* **BRIEF**:
Up to and including the line that holds "Task: Click the Year 2022 value", print the data exactly from its first line; do not print the pictures.

Start of RECORDED DATA

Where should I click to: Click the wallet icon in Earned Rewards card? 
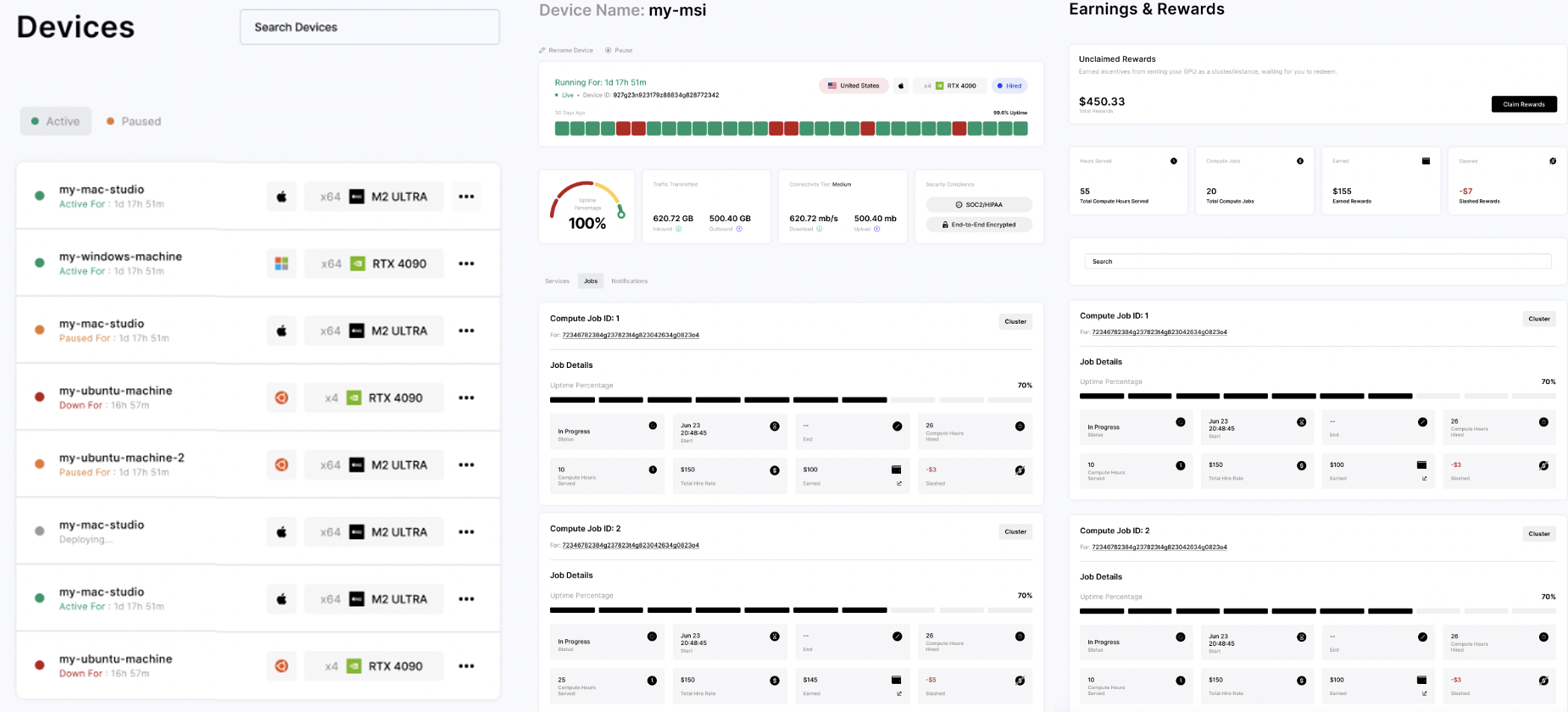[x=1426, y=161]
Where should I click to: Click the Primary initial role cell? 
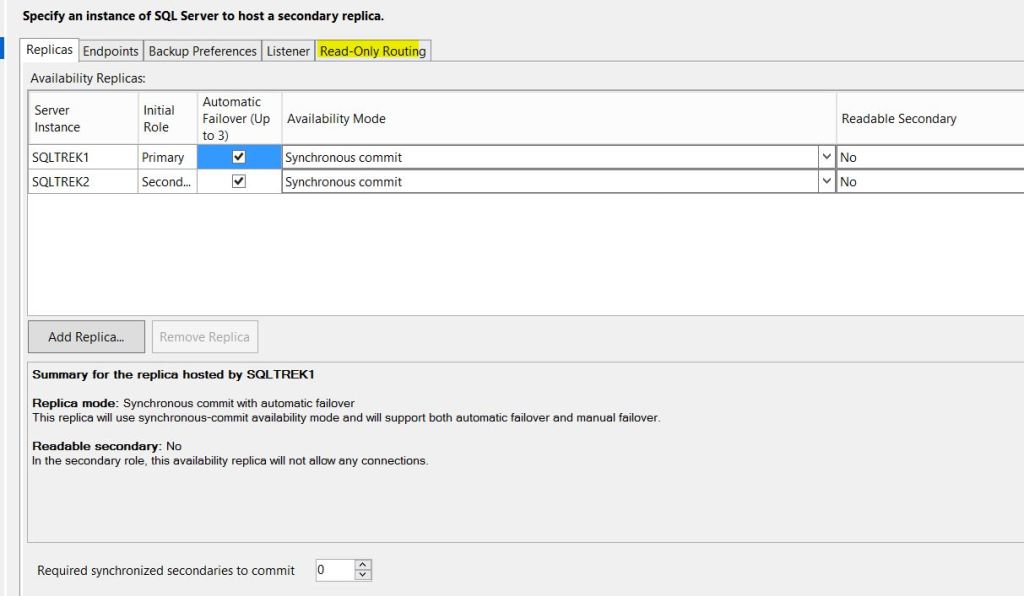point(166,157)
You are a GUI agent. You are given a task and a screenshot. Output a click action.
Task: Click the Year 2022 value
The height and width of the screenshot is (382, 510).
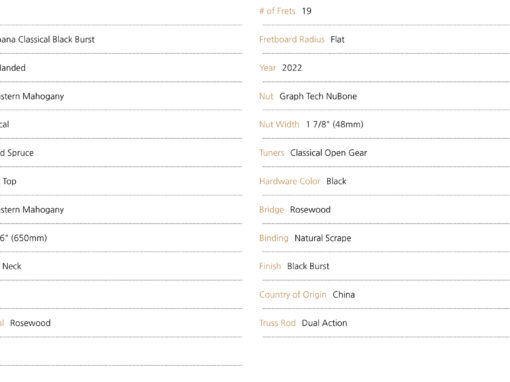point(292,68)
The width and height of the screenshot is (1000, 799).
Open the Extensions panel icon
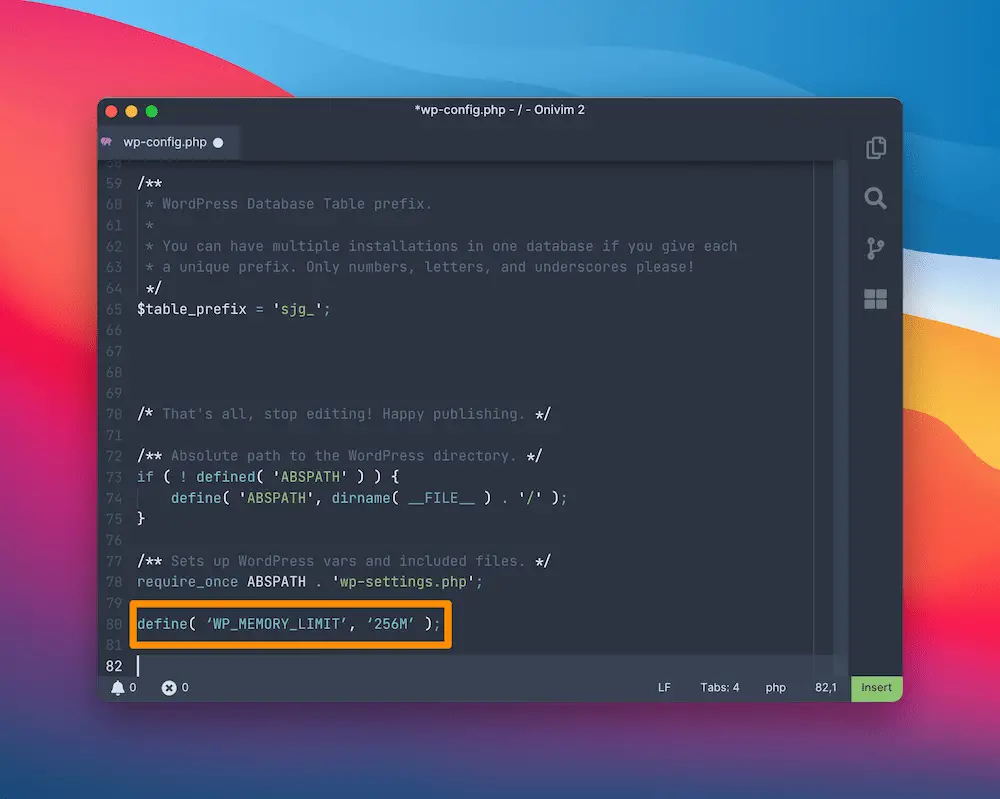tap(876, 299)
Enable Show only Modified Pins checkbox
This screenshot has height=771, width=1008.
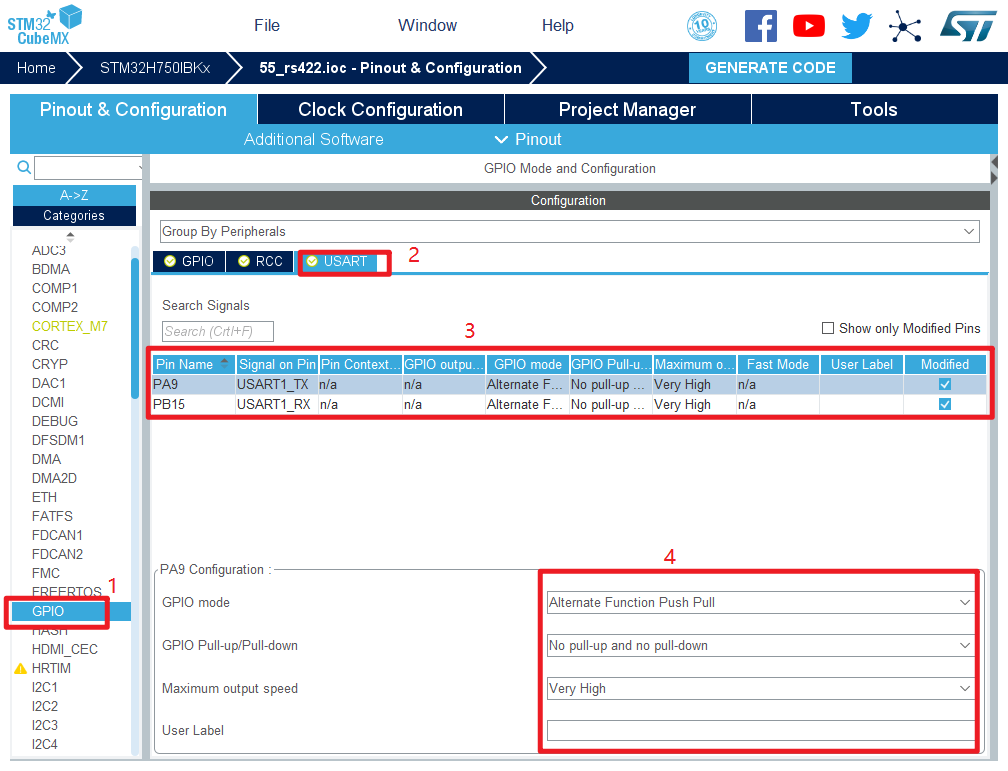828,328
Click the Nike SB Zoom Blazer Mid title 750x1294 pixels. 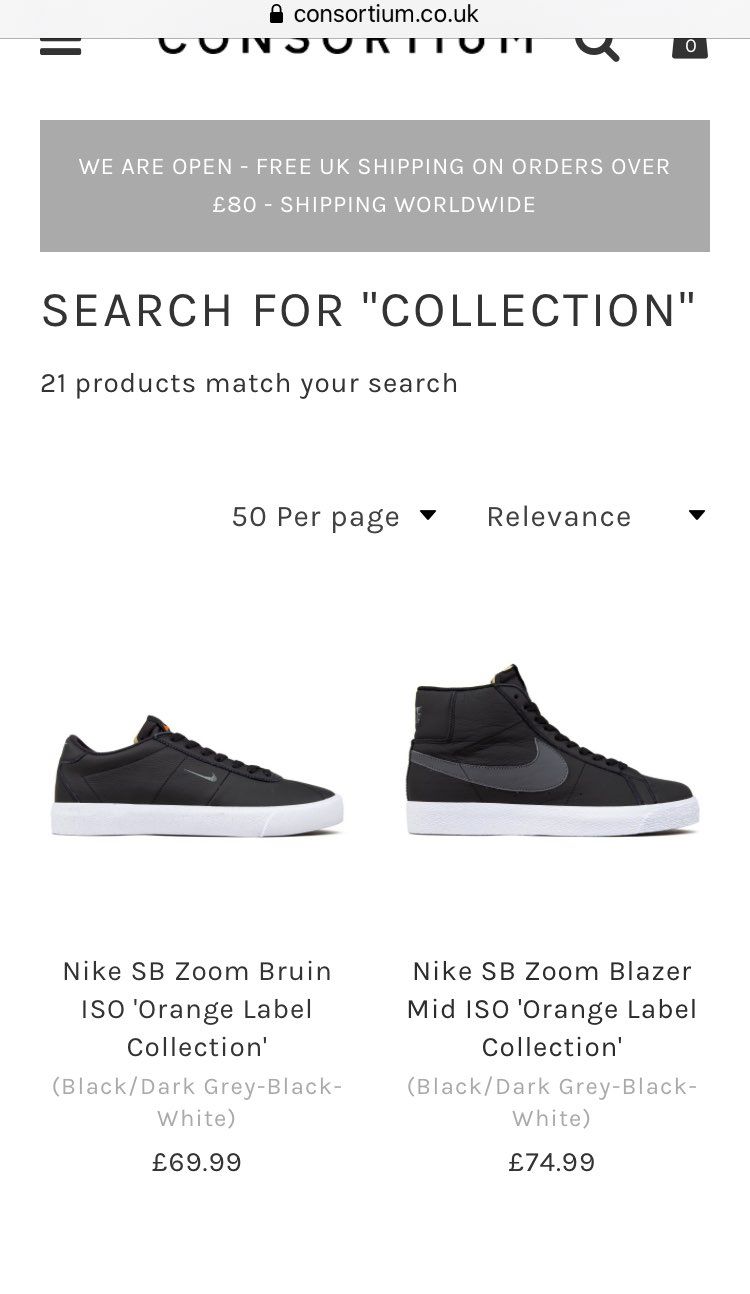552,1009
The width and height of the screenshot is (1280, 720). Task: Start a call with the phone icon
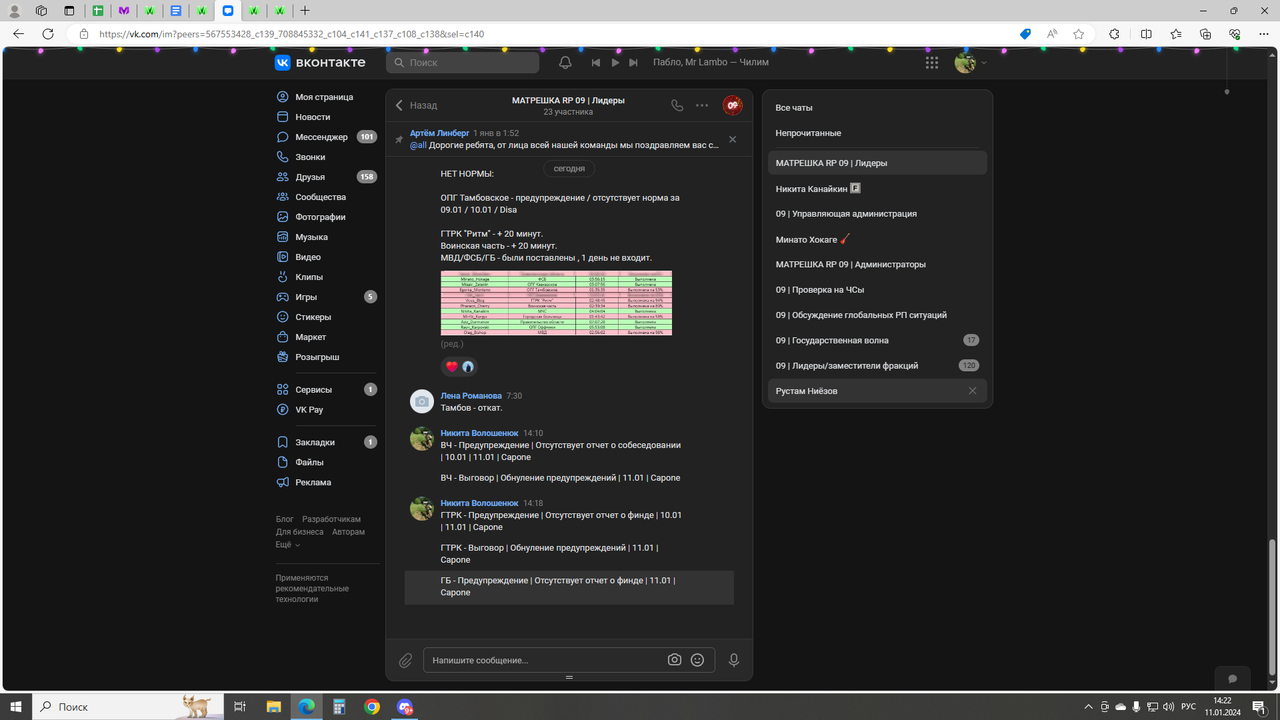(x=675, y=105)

End of RECORDED DATA

* **RESPONSE AREA**:
Where should I click to: Click the wallet icon in Earned Rewards card? 
[x=1426, y=161]
Where should I click to: Click the Primary initial role cell? 
point(166,157)
You are a GUI agent. You are given a task and a screenshot. Output a click action.
Task: Click the Year 2022 value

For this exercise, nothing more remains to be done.